Judge tosses class action suit vs Uber over Logan Airport fee

KevinH

Well-Known Member
http://www.bostonherald.com/busines...ss_action_suit_vs_uber_over_logan_airport_fee

A potential class 
action lawsuit that accused ride-sharing giant Uber of charging riders an unfair fee for airport trips has been tossed by a federal judge who said passengers signed away their right to sue.

“The process through which the plaintiffs established their accounts put them on reasonable notice that their affirmative act of signing up also bound them to Uber’s Agreement,” U.S. District Court Judge Douglas Woodlock wrote in his decision. “Whether or not plaintiffs had actual notice of the terms of the Agreement, all that matters is that plaintiffs had reasonable notice of the terms.”

The suit, which was filed in Suffolk Superior Court in 2014 but was 
later moved to federal court, accuses Uber of applying an $8.75 “Massport surcharge” to all airport rides — a “fictitious” fee, according to attorneys representing the passengers.

Woodlock ruled that the controversy has to be heard in front of an arbitrator 
because the riders accepted Uber’s terms of use, which compels arbitration and says that riders waive “the right to a trial by jury or to participate as a plaintiff or class user in any purported class action” case.

“We have to discuss with our clients to determine whether they think an 
appeal is called for here,” said John Roddy, who represents the potential class of passengers. “We think this is the kind of issue that should be dealt with by the First Circuit Court of 
Appeals, but it’s up to our clients.”

Uber said the decision “affirmed the validity and enforceability of Uber’s Terms of Service, including the arbitration provision.”

Online agreements that deny users the right to sue and compel arbitration have stirred up controversy, and Woodlock acknowledged that they are the “subject of current scholarly disapproval and skeptical investigative journalism.”
 

tohunt4me

Well-Known Member
http://www.bostonherald.com/busines...ss_action_suit_vs_uber_over_logan_airport_fee

A potential class 
action lawsuit that accused ride-sharing giant Uber of charging riders an unfair fee for airport trips has been tossed by a federal judge who said passengers signed away their right to sue.

“The process through which the plaintiffs established their accounts put them on reasonable notice that their affirmative act of signing up also bound them to Uber’s Agreement,” U.S. District Court Judge Douglas Woodlock wrote in his decision. “Whether or not plaintiffs had actual notice of the terms of the Agreement, all that matters is that plaintiffs had reasonable notice of the terms.”

The suit, which was filed in Suffolk Superior Court in 2014 but was 
later moved to federal court, accuses Uber of applying an $8.75 “Massport surcharge” to all airport rides — a “fictitious” fee, according to attorneys representing the passengers.

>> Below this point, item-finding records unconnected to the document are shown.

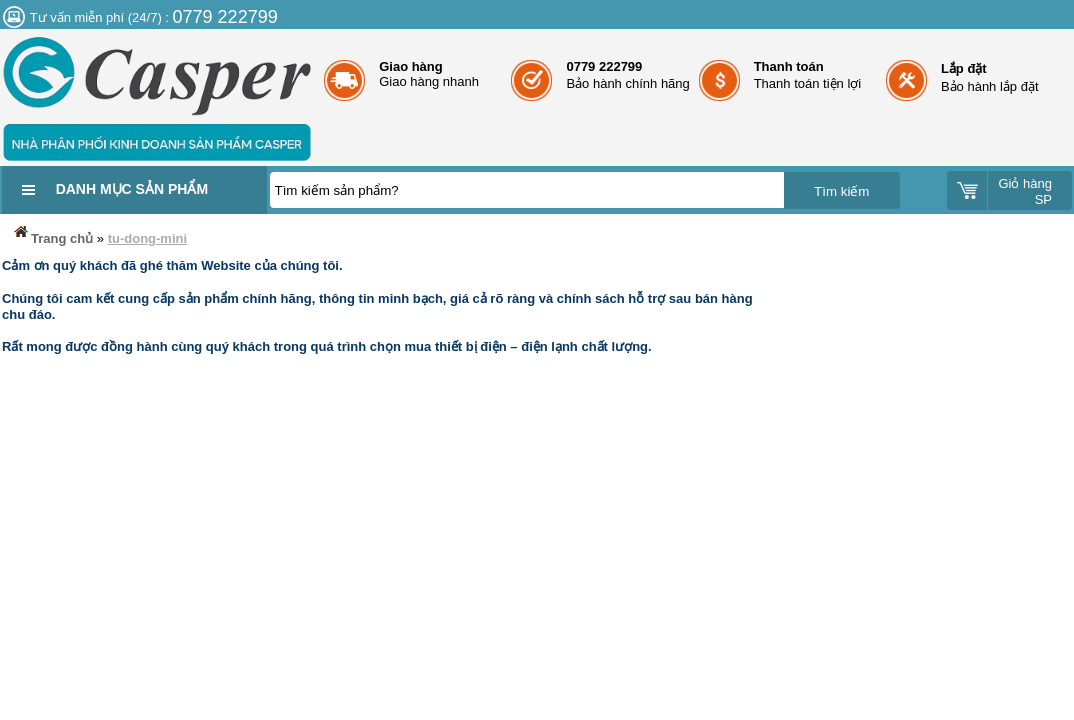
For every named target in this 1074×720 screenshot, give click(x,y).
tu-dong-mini (147, 238)
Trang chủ (52, 234)
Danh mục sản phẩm (132, 189)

Woodlock ruled that the controversy has to be heard in front of an arbitrator 
because the riders accepted Uber’s terms of use, which compels arbitration and says that riders waive “the right to a trial by jury or to participate as a plaintiff or class user in any purported class action” case.

“We have to discuss with our clients to determine whether they think an 
appeal is called for here,” said John Roddy, who represents the potential class of passengers. “We think this is the kind of issue that should be dealt with by the First Circuit Court of 
Appeals, but it’s up to our clients.”

Uber said the decision “affirmed the validity and enforceability of Uber’s Terms of Service, including the arbitration provision.”

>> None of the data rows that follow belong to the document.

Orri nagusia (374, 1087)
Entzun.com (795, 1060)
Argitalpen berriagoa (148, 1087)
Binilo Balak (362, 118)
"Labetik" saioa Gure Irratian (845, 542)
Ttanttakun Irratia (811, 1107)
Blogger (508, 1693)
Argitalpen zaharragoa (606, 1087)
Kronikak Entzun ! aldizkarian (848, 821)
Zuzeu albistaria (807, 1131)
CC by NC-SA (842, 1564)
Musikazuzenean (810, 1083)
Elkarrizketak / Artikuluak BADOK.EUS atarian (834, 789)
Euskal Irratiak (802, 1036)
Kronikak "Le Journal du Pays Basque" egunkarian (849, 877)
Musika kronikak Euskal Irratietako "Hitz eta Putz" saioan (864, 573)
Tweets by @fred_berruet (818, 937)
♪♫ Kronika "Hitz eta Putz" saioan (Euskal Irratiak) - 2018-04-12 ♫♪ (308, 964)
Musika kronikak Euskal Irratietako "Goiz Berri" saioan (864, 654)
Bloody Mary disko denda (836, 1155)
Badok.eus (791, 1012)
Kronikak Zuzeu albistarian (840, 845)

Online agreements that deny users the right to sue and compel arbitration have stirred up controversy, and Woodlock acknowledged that they are the “subject of current scholarly disapproval and skeptical investigative journalism.”
They will round us up and intern us in prison camps selling our internal organs to highest bidder.

Judge will say we signed our rights away when we signed up for Uber .
. .
 

JHawk

Active Member
What's interesting is this case shows that Uber exhibits a similar level of arrogant disdain towards the RIDERS that it does towards the drivers....and last time I checked, the riders are your customers and source of income?!?!?! I mean protecting yourself is one thing, but hiding behind legal loopholes and creative rider agreements all in the name of the almighty dollar shows how awful and desperate Uber's position has been, even from its inception.